Entries provided:
══════════

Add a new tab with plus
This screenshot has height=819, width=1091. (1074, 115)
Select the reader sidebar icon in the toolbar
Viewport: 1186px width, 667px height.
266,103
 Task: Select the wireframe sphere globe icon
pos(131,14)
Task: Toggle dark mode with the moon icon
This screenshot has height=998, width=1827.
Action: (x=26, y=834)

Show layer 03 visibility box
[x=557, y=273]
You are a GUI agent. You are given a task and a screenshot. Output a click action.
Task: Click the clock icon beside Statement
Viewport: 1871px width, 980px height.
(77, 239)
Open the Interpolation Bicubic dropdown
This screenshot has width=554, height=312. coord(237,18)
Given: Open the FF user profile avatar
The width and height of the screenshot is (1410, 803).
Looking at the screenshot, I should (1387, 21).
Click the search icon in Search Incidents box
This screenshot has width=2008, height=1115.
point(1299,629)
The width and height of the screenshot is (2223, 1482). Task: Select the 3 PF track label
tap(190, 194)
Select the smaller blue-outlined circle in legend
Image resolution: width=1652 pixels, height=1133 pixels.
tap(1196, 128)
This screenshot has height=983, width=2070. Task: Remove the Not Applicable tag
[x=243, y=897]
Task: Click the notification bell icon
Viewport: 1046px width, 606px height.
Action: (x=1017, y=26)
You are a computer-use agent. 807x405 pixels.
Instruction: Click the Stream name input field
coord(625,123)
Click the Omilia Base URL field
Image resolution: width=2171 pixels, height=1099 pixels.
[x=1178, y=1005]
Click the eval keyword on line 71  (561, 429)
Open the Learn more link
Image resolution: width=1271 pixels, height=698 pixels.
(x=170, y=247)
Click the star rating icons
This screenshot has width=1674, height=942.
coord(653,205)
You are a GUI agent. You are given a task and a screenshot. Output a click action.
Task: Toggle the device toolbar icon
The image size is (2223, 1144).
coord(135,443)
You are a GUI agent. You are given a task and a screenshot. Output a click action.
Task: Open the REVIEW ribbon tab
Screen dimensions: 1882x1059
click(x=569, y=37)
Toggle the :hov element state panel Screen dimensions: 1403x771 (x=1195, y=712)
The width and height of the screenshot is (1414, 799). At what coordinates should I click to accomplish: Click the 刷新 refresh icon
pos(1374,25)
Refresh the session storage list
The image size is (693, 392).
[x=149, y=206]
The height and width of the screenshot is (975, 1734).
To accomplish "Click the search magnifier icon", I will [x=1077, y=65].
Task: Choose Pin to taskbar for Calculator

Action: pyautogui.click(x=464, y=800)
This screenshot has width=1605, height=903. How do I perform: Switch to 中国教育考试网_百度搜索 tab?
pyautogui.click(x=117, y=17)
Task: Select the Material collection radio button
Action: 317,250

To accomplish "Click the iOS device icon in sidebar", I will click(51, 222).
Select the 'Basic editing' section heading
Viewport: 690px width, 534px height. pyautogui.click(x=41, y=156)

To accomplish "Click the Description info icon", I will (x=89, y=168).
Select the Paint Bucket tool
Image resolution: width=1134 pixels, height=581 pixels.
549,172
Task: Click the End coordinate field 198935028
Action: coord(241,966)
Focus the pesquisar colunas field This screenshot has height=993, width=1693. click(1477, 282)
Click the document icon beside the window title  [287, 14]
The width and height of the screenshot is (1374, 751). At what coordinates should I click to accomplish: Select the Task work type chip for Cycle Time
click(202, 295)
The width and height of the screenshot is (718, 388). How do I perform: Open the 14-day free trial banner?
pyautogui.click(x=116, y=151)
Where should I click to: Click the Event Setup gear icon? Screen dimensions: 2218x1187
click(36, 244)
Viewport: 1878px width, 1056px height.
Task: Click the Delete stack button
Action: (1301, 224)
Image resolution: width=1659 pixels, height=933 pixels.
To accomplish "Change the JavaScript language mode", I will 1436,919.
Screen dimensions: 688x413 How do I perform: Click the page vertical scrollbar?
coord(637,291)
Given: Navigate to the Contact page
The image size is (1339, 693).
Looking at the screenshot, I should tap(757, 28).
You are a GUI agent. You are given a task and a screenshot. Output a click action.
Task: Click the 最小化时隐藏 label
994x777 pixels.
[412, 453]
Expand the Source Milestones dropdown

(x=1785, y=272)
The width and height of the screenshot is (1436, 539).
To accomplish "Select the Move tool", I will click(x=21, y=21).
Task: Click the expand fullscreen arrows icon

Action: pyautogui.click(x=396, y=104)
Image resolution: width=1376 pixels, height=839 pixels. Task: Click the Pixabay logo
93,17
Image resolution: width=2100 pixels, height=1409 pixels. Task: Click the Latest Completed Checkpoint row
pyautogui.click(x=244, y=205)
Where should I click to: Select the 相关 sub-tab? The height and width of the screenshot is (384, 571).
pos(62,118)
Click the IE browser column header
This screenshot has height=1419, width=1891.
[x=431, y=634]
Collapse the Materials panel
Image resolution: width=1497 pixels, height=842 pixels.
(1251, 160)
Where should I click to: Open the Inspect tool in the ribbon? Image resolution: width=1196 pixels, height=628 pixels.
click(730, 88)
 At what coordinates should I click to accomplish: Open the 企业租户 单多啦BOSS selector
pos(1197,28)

══════════

What is required: Reply with a number only, showing how many lines of the material contain the word "toolbar".

Answer: 2